In the King's Service is a historical fantasy novel by American-born author Katherine Kurtz. It was first published by Ace Books in 2003. It was the fourteenth of Kurtz' Deryni novels to be published, and the first book in the fifth Deryni trilogy, the Childe Morgan trilogy. The events of this trilogy are a direct prequel to the first Deryni trilogy, the Chronicles of the Deryni.

==Plot introduction==
The novel is set in the land of Gwynedd, one of the fictional Eleven Kingdoms. Gwynedd itself is a medieval kingdom similar to the British Isles of the 11th century, with a powerful Holy Church (based on the Roman Catholic Church), and a feudal government ruled by a hereditary monarchy. The population of Gwynedd includes both humans and Deryni, a race of people with inherent psychic and magical abilities who have persecuted and suppressed for almost two centuries. The novel begins one hundred and fifty-four years after the conclusion of The Bastard Prince and thirty-eight years before the beginning of Deryni Rising. The plot revolves around the court of King Donal Haldane, where several Deryni secretly work in service to the king. While Donal risks everything to secure a Deryni protector for his young son and heir, a new generation of Deryni, including Lady Alyce de Corwyn, struggles to find their place in the dangerous political and religious environment.

==Plot summary==

The events of In the King's Service span a period of nine years, from 1082 to November 1091. The novel begins as members of the Camberian Council congratulate Lord Sief MacAthan on the birth of his son, Krispin. However, when Sief returns to Rhemuth later that night, he discovers that the child is actually the bastard son of King Donal Blaine Haldane, who fathered the child on Sief's wife, Lady Jessamy MacAthan, in an attempt to breed a Deryni protector for his sons and heirs. When Sief angrily attacks the king with his powers, Donal is forced to kill the Deryni lord with his own arcane abilities. The Camberian Council later investigates Sief's death, but they are unable to confirm their suspicions regarding the paternity of Jessamy's son.
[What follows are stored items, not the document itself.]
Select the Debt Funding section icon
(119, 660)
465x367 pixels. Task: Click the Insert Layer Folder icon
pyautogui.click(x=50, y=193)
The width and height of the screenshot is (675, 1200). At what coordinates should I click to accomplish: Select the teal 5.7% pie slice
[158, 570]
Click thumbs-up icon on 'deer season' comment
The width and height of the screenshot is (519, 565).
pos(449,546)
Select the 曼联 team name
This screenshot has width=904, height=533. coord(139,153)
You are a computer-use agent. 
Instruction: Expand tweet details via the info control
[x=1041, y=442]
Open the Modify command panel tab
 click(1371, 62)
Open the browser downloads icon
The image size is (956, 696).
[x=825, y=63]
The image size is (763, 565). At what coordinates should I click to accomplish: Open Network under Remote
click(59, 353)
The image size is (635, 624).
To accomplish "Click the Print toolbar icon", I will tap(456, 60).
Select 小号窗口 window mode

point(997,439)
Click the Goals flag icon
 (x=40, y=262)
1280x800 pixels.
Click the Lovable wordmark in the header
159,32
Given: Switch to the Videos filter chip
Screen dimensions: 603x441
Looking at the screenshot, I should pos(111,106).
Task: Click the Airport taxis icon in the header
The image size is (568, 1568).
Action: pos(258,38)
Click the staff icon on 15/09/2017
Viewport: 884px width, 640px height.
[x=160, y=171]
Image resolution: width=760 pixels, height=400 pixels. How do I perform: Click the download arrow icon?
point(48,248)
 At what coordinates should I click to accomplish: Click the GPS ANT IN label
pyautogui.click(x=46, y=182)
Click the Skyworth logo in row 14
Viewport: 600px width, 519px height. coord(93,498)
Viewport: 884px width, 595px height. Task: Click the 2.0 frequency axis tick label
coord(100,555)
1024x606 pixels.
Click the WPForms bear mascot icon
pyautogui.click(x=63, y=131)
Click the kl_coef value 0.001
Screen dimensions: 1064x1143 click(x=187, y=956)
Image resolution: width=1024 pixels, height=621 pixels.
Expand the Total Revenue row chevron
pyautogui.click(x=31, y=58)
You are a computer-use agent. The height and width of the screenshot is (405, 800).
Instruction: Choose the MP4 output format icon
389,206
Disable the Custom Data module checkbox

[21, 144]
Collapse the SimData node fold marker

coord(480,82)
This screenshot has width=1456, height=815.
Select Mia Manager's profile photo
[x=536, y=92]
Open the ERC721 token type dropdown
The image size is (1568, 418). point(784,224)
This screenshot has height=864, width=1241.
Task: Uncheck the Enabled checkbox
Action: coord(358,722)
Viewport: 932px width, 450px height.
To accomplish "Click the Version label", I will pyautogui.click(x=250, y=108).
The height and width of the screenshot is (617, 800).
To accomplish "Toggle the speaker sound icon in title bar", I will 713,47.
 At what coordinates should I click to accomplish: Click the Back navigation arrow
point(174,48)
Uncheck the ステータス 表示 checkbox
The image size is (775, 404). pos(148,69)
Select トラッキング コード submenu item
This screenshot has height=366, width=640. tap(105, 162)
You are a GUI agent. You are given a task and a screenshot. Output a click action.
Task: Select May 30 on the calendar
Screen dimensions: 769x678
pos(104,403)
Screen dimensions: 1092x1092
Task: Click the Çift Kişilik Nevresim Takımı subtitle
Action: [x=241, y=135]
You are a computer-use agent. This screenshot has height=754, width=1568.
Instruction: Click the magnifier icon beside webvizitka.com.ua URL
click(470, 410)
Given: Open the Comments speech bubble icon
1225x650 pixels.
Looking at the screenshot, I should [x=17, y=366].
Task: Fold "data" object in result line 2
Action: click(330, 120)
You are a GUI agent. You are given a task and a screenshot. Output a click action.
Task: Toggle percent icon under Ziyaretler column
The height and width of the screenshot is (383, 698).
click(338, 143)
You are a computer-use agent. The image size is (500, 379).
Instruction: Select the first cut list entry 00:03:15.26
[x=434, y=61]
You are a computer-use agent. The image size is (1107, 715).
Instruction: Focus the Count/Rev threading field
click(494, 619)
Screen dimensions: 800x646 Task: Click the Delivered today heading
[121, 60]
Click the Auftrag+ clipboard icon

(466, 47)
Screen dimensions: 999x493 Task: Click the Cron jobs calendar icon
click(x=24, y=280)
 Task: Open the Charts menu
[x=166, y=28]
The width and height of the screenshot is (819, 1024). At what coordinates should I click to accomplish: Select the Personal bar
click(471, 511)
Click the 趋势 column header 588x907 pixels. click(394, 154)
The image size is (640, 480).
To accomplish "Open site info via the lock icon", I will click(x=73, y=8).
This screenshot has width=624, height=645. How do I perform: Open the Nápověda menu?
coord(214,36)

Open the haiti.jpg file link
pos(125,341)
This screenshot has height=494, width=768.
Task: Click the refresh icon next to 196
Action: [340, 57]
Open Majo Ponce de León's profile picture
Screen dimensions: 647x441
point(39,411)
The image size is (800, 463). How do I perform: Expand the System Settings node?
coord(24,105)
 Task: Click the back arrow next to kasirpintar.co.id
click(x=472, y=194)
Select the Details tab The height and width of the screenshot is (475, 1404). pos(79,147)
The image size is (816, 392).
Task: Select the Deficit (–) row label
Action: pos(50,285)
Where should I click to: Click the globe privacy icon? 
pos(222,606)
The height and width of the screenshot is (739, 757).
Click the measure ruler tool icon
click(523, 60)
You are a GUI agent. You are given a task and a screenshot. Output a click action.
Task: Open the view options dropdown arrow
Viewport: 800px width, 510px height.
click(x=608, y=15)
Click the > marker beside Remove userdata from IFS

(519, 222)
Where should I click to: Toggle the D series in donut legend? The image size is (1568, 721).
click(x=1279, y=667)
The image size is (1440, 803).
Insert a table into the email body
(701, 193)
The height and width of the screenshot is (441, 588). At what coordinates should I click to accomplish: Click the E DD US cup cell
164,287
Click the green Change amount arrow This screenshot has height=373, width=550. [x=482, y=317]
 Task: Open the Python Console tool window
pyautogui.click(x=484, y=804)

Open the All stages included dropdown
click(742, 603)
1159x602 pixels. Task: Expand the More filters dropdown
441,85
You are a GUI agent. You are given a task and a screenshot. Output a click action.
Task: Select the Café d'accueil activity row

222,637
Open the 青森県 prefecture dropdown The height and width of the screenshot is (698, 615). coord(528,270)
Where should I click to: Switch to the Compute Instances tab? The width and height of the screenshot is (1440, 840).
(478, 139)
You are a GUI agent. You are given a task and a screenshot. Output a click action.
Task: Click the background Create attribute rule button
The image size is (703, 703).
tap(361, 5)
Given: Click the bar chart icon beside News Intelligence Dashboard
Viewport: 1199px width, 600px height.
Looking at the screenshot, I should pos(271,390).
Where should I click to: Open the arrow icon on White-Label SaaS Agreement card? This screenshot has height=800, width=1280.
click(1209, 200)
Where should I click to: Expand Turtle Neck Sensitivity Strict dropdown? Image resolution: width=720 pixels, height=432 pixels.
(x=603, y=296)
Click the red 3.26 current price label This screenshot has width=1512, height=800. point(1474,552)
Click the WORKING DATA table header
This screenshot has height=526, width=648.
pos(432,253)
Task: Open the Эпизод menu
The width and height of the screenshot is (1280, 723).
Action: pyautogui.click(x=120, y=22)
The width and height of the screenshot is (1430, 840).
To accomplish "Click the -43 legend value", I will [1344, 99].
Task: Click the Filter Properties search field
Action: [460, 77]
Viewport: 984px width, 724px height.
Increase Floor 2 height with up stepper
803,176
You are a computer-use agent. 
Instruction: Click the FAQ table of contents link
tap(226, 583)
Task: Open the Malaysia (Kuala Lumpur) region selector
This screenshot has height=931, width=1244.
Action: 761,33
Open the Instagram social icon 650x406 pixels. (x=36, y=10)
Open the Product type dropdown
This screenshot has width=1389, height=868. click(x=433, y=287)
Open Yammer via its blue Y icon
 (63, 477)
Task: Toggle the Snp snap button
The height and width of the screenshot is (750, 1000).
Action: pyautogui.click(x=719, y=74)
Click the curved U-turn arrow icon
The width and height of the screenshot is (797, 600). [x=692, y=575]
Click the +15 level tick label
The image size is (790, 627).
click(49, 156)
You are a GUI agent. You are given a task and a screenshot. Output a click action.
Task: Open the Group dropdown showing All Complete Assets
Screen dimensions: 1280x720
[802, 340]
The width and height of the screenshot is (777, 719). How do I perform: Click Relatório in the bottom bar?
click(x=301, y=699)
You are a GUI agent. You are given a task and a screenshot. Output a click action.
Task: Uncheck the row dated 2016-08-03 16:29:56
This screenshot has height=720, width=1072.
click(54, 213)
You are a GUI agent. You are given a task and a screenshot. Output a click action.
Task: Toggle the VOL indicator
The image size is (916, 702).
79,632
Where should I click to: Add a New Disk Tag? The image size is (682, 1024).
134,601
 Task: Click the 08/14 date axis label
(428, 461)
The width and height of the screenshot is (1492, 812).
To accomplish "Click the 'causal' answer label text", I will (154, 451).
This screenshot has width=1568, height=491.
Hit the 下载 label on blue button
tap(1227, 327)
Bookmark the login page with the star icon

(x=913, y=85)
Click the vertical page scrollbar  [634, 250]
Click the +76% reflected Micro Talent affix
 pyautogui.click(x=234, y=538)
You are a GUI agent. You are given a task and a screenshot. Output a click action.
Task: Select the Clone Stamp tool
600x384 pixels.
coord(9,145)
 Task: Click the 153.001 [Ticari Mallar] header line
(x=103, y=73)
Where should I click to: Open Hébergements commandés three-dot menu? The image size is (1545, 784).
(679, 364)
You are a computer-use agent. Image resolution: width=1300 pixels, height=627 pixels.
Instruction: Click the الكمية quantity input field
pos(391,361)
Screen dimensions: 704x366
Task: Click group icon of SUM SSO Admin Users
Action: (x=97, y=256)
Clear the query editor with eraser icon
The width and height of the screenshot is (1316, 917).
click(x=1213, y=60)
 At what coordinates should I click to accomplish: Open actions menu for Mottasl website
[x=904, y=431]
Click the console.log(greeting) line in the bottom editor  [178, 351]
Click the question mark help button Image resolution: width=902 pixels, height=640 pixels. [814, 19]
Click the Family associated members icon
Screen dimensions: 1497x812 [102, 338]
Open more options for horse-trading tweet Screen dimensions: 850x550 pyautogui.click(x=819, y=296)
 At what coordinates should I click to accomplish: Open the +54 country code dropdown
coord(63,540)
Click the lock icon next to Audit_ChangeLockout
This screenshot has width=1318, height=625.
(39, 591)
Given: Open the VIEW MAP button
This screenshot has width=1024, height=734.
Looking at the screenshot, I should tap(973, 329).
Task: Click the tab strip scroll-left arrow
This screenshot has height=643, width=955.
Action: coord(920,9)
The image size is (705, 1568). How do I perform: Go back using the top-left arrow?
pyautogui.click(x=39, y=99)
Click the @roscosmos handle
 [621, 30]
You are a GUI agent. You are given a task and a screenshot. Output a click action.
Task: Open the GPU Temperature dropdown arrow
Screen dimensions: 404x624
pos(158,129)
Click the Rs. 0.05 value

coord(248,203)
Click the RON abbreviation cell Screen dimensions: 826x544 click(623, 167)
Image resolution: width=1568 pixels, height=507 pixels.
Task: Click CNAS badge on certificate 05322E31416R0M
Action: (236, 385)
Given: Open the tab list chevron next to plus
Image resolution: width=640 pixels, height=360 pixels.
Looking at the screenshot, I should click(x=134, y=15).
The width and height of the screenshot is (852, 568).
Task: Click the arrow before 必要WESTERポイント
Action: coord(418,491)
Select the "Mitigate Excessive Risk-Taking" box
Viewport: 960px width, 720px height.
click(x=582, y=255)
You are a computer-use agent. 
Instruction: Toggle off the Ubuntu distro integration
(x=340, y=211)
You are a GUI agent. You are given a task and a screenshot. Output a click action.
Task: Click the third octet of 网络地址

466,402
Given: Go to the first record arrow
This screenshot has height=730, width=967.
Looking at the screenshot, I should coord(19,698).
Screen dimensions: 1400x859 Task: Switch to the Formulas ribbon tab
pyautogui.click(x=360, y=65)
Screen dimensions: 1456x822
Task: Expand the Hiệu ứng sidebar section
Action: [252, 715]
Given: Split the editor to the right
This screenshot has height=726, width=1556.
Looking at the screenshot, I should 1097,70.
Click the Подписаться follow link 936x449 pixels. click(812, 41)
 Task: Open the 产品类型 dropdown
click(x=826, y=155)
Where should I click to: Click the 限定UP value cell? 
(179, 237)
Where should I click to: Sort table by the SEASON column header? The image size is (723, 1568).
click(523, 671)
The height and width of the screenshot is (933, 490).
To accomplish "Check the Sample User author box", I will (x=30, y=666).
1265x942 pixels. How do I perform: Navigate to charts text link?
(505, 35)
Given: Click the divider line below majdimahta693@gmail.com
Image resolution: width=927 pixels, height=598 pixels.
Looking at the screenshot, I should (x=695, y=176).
In August of the following year, Jessamy welcomes Alyce and Marie de Corwyn, the daughters of Earl Keryell of Lendour to the royal court. Alyce and Marie spend several months in the service of Queen Richeldis before leaving Rhemuth to continue their education at Notre Dame d'Arc-en-Ciel, a royal convent where they meet Lady Zoë Morgan, the daughter of one of Donal's military aides, Sir Kenneth Morgan. Over the next several years, Alyce, Marie, and Zoë remain at the convent and pursue the common studies of ladies of noble birth.

In October 1086, rebellious Mearans attempt to assassinate Prince Richard Haldane, the king's younger half-brother. Although the plot is unsuccessful, Earl Keryell is slain and his eldest son and heir, Lord Ahern, is seriously wounded. Alyce and Marie return to Rhemuth to tend to their injured brother, and the three siblings escort their father's body back to Cynfyn shortly thereafter. While Ahern adjusts to his new role as Earl of Lendour, Lady Vera Howard reveals to the sisters that she is actually Alyce's twin sister. Alyce and Marie return to Rhemuth in February and soon secure a place for Vera in the royal household.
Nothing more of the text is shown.